Now that Bitcoin is gaining more popularity all over the world; the time has come – once again – for central banks to warn about the potential dangers of digital currency. Just a few days ago, a similar warning was issued by the Minnesota Commerce Commissioner. But this time, it’s the central bank of Kenya issuing a statement on trading or holding Bitcoin and other virtual currencies.
Similar to how most central banks in the world would respond, Kenya’s central bank is not a big fan of the “dangers” represented by Bitcoin and other digital currencies. Bitcoin is not regulated in Kenya at this time, and they are not issued nor guaranteed by any central bank. As a result, people dabbling around with virtual currency should be extra careful with how they manage and spend their money.
What makes this warning so interesting is how the central bank of Kenya has put it as a paid advertisement in the local dailies. This seems to be an indication of how the central bank is desperately trying to keep its customers tied to its ecosystem and is afraid of people looking for alternative financial solutions in the long run.
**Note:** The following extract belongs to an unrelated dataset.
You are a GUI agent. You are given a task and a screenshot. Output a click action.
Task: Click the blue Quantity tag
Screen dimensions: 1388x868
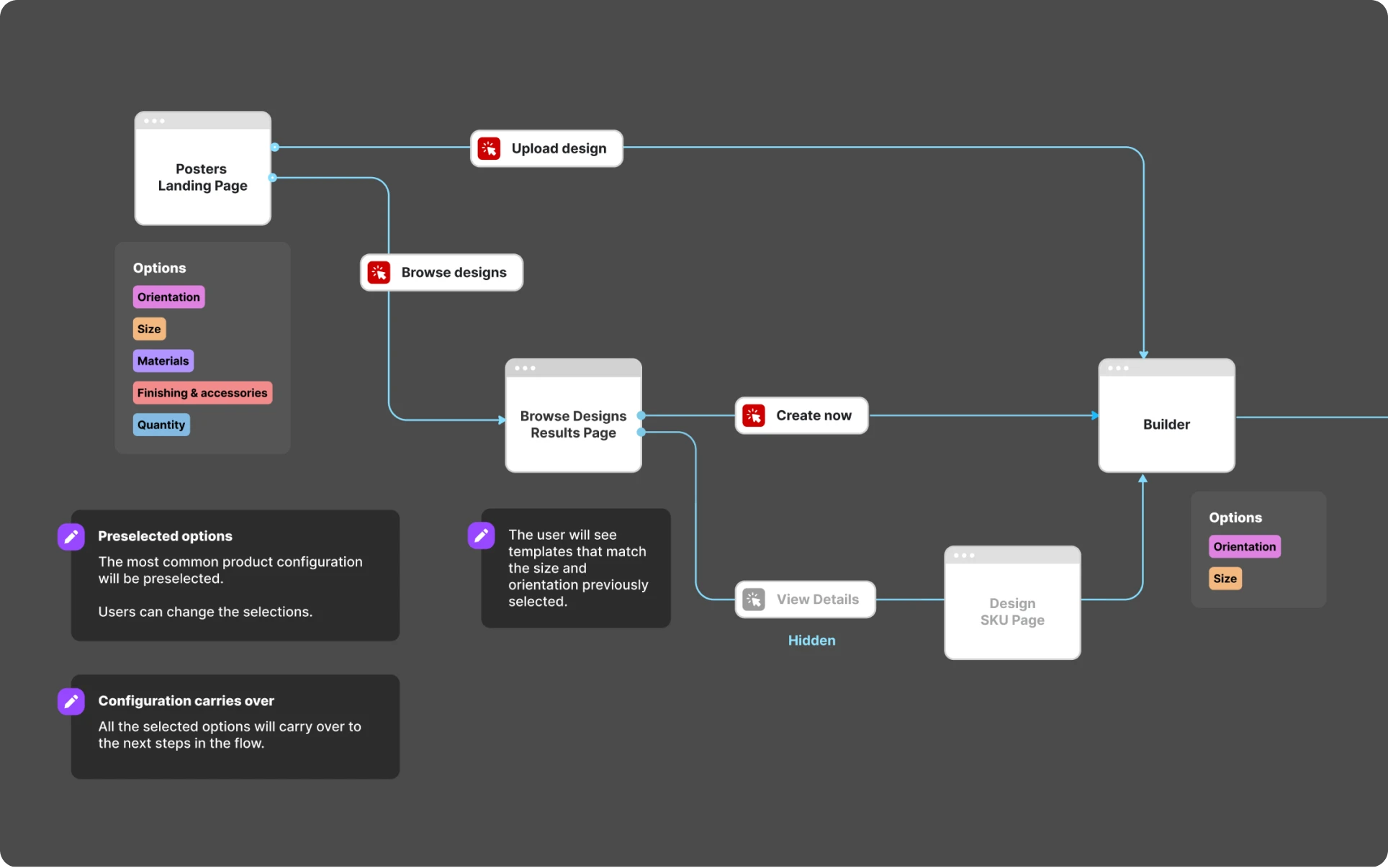click(x=161, y=425)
Among the arguments used in the paid advert are the same things Bitcoin users have heard dozens of times already, such as its unregulated nature and possible regulatory issues. In fact, one part of the advert could be hinting at upcoming Bitcoin regulation in Kenya very soon, as it states:
“Domestic and international money transfer services in Kenya are regulated by the Central Bank of Kenya Act and other legislation. In this regard, no entity is currently licensed to offer money remittance services and products in Kenya using virtual currency such as bitcoin.”
The central bank of Kenya then goes on saying how Bitcoin and other virtual currencies are not legal tender in the country, and how no protection exists in the event of something going wrong. A small list of the risks associated with buying, holding, and trading Bitcoin and other digital currencies are then presented in the paid advert.
It is important to note that, even though Bitcoin is not legal tender in Kenya, there is no official “ban” on virtual currencies in the country either. Warnings like these are meant to warn the everyday consumer about the possible pitfalls associated with digital currency, and how they should be aware of these risks.
However, the part about how no entity is currently licensed to offer money remittance services is of great importance. While no government officials are commenting on the situation, it looks like Bitcoin regulation could be on the agenda in Kenya at some point. Additionally, this paid advert warning can be seen as an indication as to how Bitcoin adoption is growing in Kenya.